Rice noted that Canadian pork exports in calendar year 2012 will be hard pressed to match the record 2011 level, given that Canada’s production of live hogs remains stagnant, if not still declining.

"There have been a lot of producers who have gotten out of the hog production industry because of negative profit margins over the past couple of years, and there continues to be little interest in expanding production at this time," Rice said. "As a result, weekly hog slaughter capacity in Canada at the processors has been reduced."

Rice estimated that current hog slaughter capacity at the processors is roughly 340,000 to 345,000 hogs a week, down one per cent from the 2011 weekly average.

Demand for pork products from the domestic sector have also been slowly declining, as U.S. pork products were out-competing Canadian pork, Rice said.

Canada’s exports of live hogs to the U.S. were also on the decline heading into 2012, Rice said.
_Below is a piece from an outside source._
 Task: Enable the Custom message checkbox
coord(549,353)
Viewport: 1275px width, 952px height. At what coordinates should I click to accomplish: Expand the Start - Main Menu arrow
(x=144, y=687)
He pointed out that barrow and gilt exports were down 16 per cent from where they were a year ago at this time, based on a three-month period.

"We are currently seeing roughly 15,000 live hogs for the U.S. slaughter market being shipped each week and roughly 95,000 isowean piglets for finishing in the U.S. feeder market being shipped on a weekly basis," Rice said.

On a cumulative basis, that represents a two per cent decline, he said.